According to the article in Smithsonian, scientific evidence indicates “that trees of the same species are communal, and will often form alliances with trees of other species.” Wohileben says that trees in every forest “are connected to each other through underground fungal networks. Trees share water and nutrients through the networks, and also use them to communicate.” What Wohileben is talking about is a symbiotic relationship between trees and fungi underground. The hair-like root tips of trees join together through fungal filaments to form a mycorrhizal network. The fungi consume sugar from the tree roots as they pull nitrogen, phosphorus, and other minerals from the soil which are absorbed by the roots for use by the trees.
The trees communicate through their “wood-wide-web” by “sending chemical, hormonal and slow-pulsing electrical signals.” The large trees with deep roots draw up water which benefits the shallow-rooted trees. The article says that trees also share nutrients with each other, even between species. In addition to the underground network trees also communicate with each other through the release of chemicals into the air, and they release large amounts of moisture into the air feeding rain systems.
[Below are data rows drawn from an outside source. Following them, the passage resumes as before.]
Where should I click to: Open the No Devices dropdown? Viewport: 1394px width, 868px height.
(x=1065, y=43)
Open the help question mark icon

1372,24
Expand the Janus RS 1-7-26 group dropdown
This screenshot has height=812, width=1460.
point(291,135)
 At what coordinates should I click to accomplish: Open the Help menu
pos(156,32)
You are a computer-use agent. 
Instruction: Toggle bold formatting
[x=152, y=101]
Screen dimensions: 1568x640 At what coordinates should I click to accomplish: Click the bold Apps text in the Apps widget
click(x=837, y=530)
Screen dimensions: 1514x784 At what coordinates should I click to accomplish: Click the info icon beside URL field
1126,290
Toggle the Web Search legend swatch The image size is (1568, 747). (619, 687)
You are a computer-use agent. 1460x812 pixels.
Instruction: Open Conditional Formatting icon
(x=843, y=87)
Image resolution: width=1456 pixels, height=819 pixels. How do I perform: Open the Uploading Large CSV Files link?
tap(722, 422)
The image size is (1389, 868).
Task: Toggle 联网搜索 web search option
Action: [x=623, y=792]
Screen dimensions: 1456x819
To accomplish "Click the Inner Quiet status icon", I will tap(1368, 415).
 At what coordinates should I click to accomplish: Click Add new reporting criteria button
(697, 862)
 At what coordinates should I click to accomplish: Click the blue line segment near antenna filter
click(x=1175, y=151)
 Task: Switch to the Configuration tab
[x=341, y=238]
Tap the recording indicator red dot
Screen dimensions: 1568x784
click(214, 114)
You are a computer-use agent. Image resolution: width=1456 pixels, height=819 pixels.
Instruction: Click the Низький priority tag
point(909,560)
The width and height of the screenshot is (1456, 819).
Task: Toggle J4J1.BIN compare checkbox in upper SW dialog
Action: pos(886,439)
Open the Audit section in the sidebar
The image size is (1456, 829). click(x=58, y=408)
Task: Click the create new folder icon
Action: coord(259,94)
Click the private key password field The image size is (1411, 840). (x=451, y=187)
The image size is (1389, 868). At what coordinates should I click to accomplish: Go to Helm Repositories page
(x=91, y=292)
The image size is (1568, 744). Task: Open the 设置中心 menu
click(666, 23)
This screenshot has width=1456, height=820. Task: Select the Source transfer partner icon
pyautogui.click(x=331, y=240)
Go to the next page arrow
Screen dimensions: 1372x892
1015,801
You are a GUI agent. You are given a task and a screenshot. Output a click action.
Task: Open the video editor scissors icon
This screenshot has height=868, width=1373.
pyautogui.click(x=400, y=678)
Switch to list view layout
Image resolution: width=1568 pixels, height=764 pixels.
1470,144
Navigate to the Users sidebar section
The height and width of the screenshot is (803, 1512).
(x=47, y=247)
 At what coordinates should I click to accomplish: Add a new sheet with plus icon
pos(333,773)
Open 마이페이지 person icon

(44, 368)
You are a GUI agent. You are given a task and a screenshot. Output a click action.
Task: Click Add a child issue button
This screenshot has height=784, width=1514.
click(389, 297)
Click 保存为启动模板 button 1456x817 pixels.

Wohileben presents his story of the trees as if they have intelligence. He says that we must “allow some trees to grow old with dignity, and die a natural death.” Multiple scientists refute Wohileben saying that trees are not “sentient beings” and call Wohileben’s ideas anthropomorphism.
We believe that God has given us the duty to protect the environment. That includes trees. (Genesis 2:9, 15) However, we see great danger in talking about tree rights. Plants and animals are here to serve humans, and we are here to serve God.